WHAT YOU SHOULD DO -> The lines to extract run from the first line of the entries through the line that contains "Task: Expand the first PDF panel section"; reproduce exactly those lines and no others.

DATA FOR THIS EXERCISE ->
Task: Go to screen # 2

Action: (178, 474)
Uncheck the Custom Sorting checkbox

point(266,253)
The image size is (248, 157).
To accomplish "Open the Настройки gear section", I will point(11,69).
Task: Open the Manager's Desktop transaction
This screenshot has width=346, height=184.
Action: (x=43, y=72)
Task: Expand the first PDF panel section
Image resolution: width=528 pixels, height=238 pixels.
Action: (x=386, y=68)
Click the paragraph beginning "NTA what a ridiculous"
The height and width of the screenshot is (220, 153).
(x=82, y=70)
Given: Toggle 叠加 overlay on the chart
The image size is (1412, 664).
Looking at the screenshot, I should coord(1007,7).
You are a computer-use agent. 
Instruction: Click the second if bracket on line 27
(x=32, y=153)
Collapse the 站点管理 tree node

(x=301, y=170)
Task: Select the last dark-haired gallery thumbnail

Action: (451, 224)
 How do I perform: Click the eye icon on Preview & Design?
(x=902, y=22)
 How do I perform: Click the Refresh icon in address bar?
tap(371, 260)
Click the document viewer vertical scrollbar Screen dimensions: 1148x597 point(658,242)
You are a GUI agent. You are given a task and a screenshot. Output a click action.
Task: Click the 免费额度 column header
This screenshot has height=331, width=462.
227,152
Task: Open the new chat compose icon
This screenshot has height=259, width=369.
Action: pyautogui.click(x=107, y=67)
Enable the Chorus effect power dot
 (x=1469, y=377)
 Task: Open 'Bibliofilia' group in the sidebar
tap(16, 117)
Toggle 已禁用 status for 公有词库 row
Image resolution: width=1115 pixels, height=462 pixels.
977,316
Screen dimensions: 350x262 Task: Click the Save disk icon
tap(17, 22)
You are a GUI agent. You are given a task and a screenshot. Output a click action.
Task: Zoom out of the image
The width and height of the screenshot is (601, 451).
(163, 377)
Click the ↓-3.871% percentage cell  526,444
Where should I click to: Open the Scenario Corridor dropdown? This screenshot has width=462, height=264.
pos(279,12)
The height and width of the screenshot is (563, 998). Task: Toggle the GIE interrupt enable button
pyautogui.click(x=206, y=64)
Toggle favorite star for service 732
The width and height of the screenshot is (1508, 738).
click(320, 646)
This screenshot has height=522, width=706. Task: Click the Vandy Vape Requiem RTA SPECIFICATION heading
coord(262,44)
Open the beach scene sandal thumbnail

RESULT OF THE TASK ->
Task: Go to screen # 2

Action: (178, 474)
Uncheck the Custom Sorting checkbox

point(266,253)
The image size is (248, 157).
To accomplish "Open the Настройки gear section", I will point(11,69).
Task: Open the Manager's Desktop transaction
This screenshot has width=346, height=184.
Action: (x=43, y=72)
Task: Expand the first PDF panel section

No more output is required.